Biposies clear & diagnosed crohns

[minky]

Hi there, I was diagnosed with crohns at the end of October - I had a colonoscopy and the gastr said it was crohns by the appearance of small bowel and part of large bowel however biopsies came back clear - is there anyone else that had this or could there be a high chance that its not crohns and somethign else?

 

[Peaches]

Hmm, mine was confirmed by biopsy so I'm not sure how that works. I guess it *could* be something else? Did you have active ulcers that were visable?

 

[Cookie]

A little puzzling for me too. My initial diagnosis was based only on visual inspection from a colonoscopy. It wasn't until I switched GIs 5 years later that a biopsy was taken to confirm it. IDK, maybe a biopsy can distinguish Crohn's from UC???

 

[minky]

The GI took several pictures and it appeared ulcerated and all of that but she took biopsies and they were all clear and from what I gather she took a good few biopsies. She diagnosed me on a visual thing. I was started on pentasa and took 6 weeks of it and was a lot worse, it gave me very bad acid and gastrtis so I was put off that. I am now on questran - bile salts as this was also reccomended as a treatment for me as this all started when I had my gallbladder removed. I am feelign really good these days and it just entered my head that perhaps I do not have crohns and its a bile acid type things. Dont know but just wanted ot know if others were diagnosed on a visual basis after having clear biopsies? Shadycat - were biopsies not taken during your first colonoscopy?

 

[Crohn's 35]

Even tho they take biopsies, they have to get the exact place or it can be missed and not shown on the report. I have had my gall bladder out ,and have high acid, when I had a scope down the throat I was dx with a hiatus hernia, that can be from years of vomiting and high acid. I take nexium for that and have been fine since. Pentasa is a milder to moderate drug, you could need something different. Take care and rest!

 

[Cookie]

Shadycat - were biopsies not taken during your first colonoscopy?

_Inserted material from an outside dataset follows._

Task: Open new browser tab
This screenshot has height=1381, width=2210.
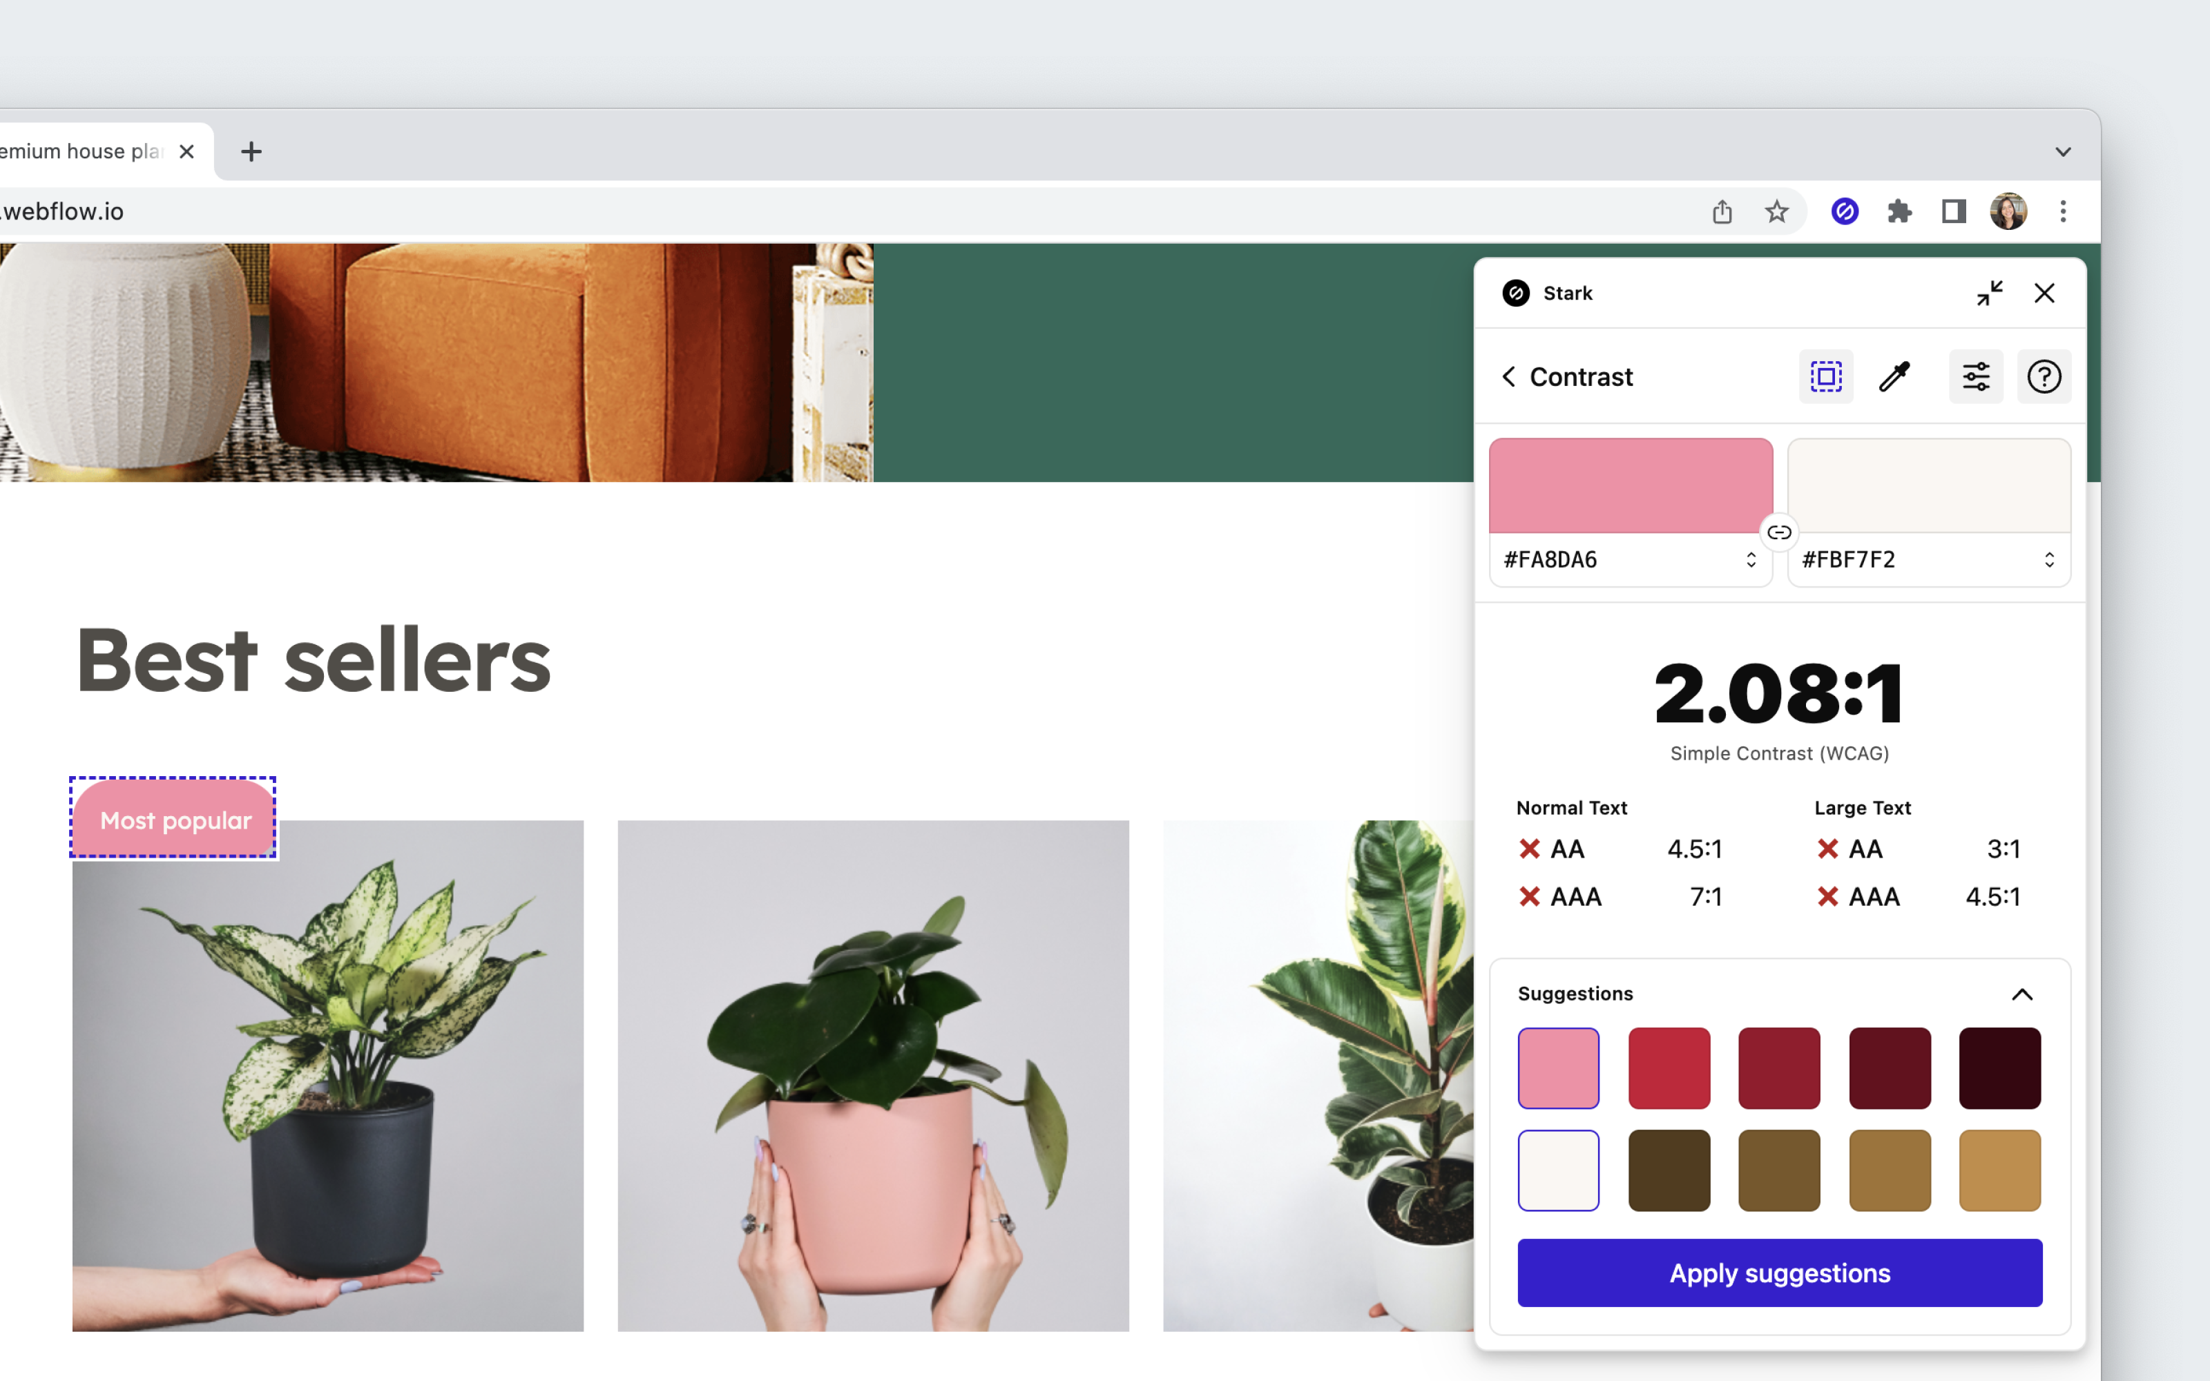Action: (250, 152)
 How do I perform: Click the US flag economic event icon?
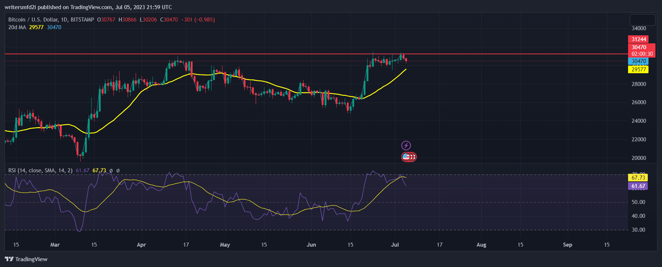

Not as far as I know. My GI just showed me some picks and said "It looks like you have Crohn's". He never mentioned a biopsy, so I assume none were taken. I developed a fistula some after, so I never doubted the diagnosis. When I switched GIs, the new one did a colonoscopy and took a bunch of biopsies and said that Crohn's was confirmed.

 

[Fog Ducker]

I had a couple of colonoscopies and a couple of sigmoidoscopies all with biopsies. Every time the biopsies said I only had UC. But my GI said its definitly CD due to all the other factors.

Shady, what you were saying about telling the difference with biopsies, iirc, UC supposedly only affects the first layer of tissue, where CD affects all 3.

 

[Tan]

I was diagnosed only off of visual factors as all my biopsies came back clear but I had definite uclers in my small intestine discovered thru a colonoscopy and then when I went for my small bowel study it showed up even more ulcers. He said given my history with bowel infections, my current symptoms and the fact once he put me on steriods I got heaps better Crohns would be the answer. My GI said sometimes the biopsies came back inconclusive but that didn't mean it wasn't Crohns.

 

[RachLG]

I was just diagnosed yesterday after many tests had come back pretty much normal - including biopsies from a colonoscopy that came back normal as well. My GI said that in the earlier stages of Crohn’s (“early stages” even though if Crohn’s is what I have, I’ve had it for almost 2yrs now) a great deal of patients receive test after test that come back “not exactly normal, but not ‘red flag’ abnormal either.” He said what ultimately convinced him that Crohn’s may be what I have is the visual appearance of my small intestine from a capsule endoscopy. Good luck!

 

[minky]

Thanks for the replies, it seems thats its common enough to be diagnosed on the visablilty of the intestine. I am awaiting to see my GI so will see what they say. Thanks

 

[crazycanuck]

Yep I'm a bit late now though but yes I was diagnosed visually as well. Showed me the pics I'm told but I was still stoned from the sedatives so very very vaguely remember him showing me them haha.

 

[Fog Ducker]

^ Thats why the sigmoidoscopies Ive had are fun, I got to watch the whole thing on the tv while it was happening, no sedation! :yfrown:

 

[pb4]

I think that's sometimes why docs can have issues with making a DX right off the bat...the fact that CD can affect the many layers of the intestinal lining, but it may not necessarily always, or for everyone, think it has alot to do with each patients severity maybe...but at least they should be able to tell by the pattern of inflammation, if it's patchy (inflammation with healthy tissues) then it's a dead wringer for CD, if the entire area is inflammed with no healthy tissue in or around it then it's UC.